Maureen Forrester: Canada’s musical ambassador to the world

Maureen Forrester in Tel Aviv in 1961.

In honour of Canada’s 150th birthday, The CJN presents 40 profiles of some of the most prominent Jewish Canadians throughout our history.


Born to a Scottish father and Irish mother in a working-class neighbourhood in Montreal, Maureen Forrester started her music career performing in church and radio choirs. She went on to become one of this country’s most prominent Jewish entertainers and, indeed, one of the most celebrated Canadian opera singers of all time.

It may seem an unlikely tale – almost as improbable as the fact that she dropped out of school at age 13 and went on to receive 29 honorary doctorates and serve as chancellor of Wilfrid Laurier University – but Forrester discovered her musical talents early in life, taking a job as a secretary at age 16 to finance her singing lessons, and was able to exploit them with unparalleled success. By the time she was 21, in 1953, she began her professional career with her symphony debut in Montreal. It was a career that, at its height, saw her performing upwards of 120 times per year, all around the world.

Despite being best known as an operatic contralto, Forrester started out as a concert singer. In 1970, despite protestations from a colleague who said Forrester did not have the skills to perform in an opera, conductor Mario Bernardi hired her to perform in a production of Hansel and Gretel that aired on CBC Television. Forrester never looked back.

READ: THE CJN’S SPECIAL COVERAGE OF CANADA’S SESQUICENTENNIAL

She also never lost touch with her humble beginnings and never let the fame go to her head. In the mid-1970s, for example, Forrester agreed to a pro bono appearance in a production of Werther, alongside Paul Frey, a young University of Toronto student. Frey, who was in awe of his larger-than-life co-star, did not feel it was right for him to take the final bow, despite playing the title role. When she got wind of this, Forrester solicited the stage manager to hold on to Frey until after she went on stage, so he could have the final bow.

“As she came back offstage, passing a red-faced Frey, propelled out by the stage manager for his proper final bow, Maureen muttered to him, ‘The name of the opera is Werther, after all!’ Stuart Hamilton, who was working with Forrester at the time, told the Globe and Mail in 2010. “She was utterly generous in that way.”

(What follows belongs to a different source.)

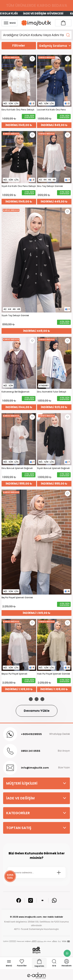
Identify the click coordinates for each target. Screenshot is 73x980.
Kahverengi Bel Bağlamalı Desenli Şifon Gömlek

Forrester was also a strong advocate for the arts and Canadian artists, having championed and premièred pieces from a wide range of Canadian composers throughout the years. She also chaired the Canada Council for the Arts from 1983 to 1988, and famously stared down the Pierre Trudeau government in 1984, after it tabled legislation that would have made her arm’s-length organization – along with the CBC and the National Arts Centre – more “accountable” to the government of the day. After Forrester told the president of the Treasury Board that she would step down if the legislation passed as is, the offending passages were promptly dropped from the bill.

Maureen Forrester’s star on Canada’s Walk of Fame. TABERCIL/WIKIMEDIA COMMONS

“Maureen had saved a principle basic to the independence of the arts,” former Canada Council director Timothy Porteous told the Globe in 2011.

In 1957, Forrester converted to Judaism, in order to marry Toronto violinist Eugene Kash. And although their marriage ended in 1974, Forrester kept the faith and raised their five children in a Jewish household.

“My father and mother fell in love soon after they met. Their life together was like a tale from a romantic movie,” Linda Kash told The CJN in 2013. “However, my father’s family would have been against the marriage if she did not convert to Judaism. She was concerned about being Jewish enough to raise us as Jews, and we know everything about our heritage.”

Forrester was named a companion of the Order of Canada in 1967 and an officer of the National Order of Quebec in 2003. In 1990, she was inducted into the Canadian Music Hall of Fame, and received a star on Canada’s Walk of Fame in 2000.

Forrester passed away at age 79 in 2010.